Tutti possiamo essere negoziatori e tuttavia a molti di noi negoziare piace poco. Vediamo la negoziazione come un confronto stressante che ci pone di fronte ad una scelta sgradevole. Se siamo “morbidi” perché vogliamo salvaguardare il rapporto interpersonale, finiamo col rinunciare alla nostra posizione. Se siamo “duri”, perché ci interessa affermare la nostra posizione, rischiamo di rovinare il rapporto e magari di perdere entrambi. Esiste un’alternativa: il problem solving . Si tratta di una combinazione delle due qualità: “duro” e “morbido”. Consiste nell’essere morbidi con le persone e duri sul problema. Invece di attaccarsi a vicenda, si aggredisce il problema insieme. Invece di guardarsi in cagnesco attraverso il tavolo, si prende posto gli uni accanto agli altri di fronte al problema comune. In poche parole, si trasforma un confronto faccia a faccia in un problem solving.

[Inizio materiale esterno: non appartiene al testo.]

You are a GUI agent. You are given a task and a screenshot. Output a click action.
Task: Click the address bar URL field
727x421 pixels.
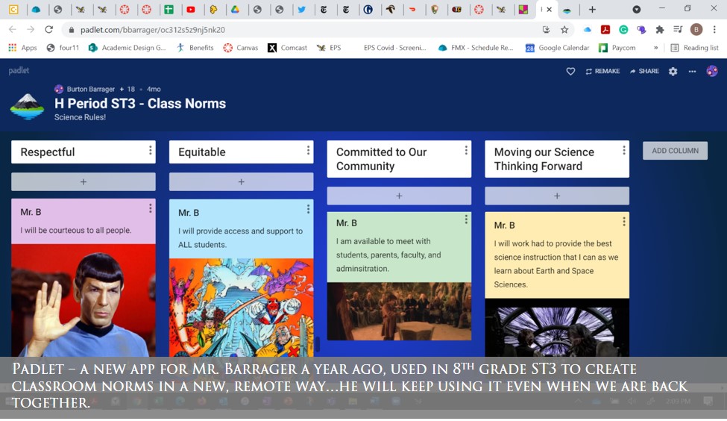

Il problem solving si sviluppa intorno agli interessi, piuttosto che intorno alle posizioni. Si incomincia con l’identificare gli interessi di ciascuna parte: le preoccupazioni, i bisogni, i timori e i desideri che soggiacciono alle posizioni che contrastano con le proprie e che motivano quelle stesse posizioni. Quindi, si analizzano le diverse opzioni per venire incontro a quegli interessi. L’obiettivo è raggiungere un accordo che determini una reciproca soddisfazione, in un modo efficiente e amichevole. Fate un brainstorming a due su come soddisfare questi interessi, rispettando le esigenze di ognuno.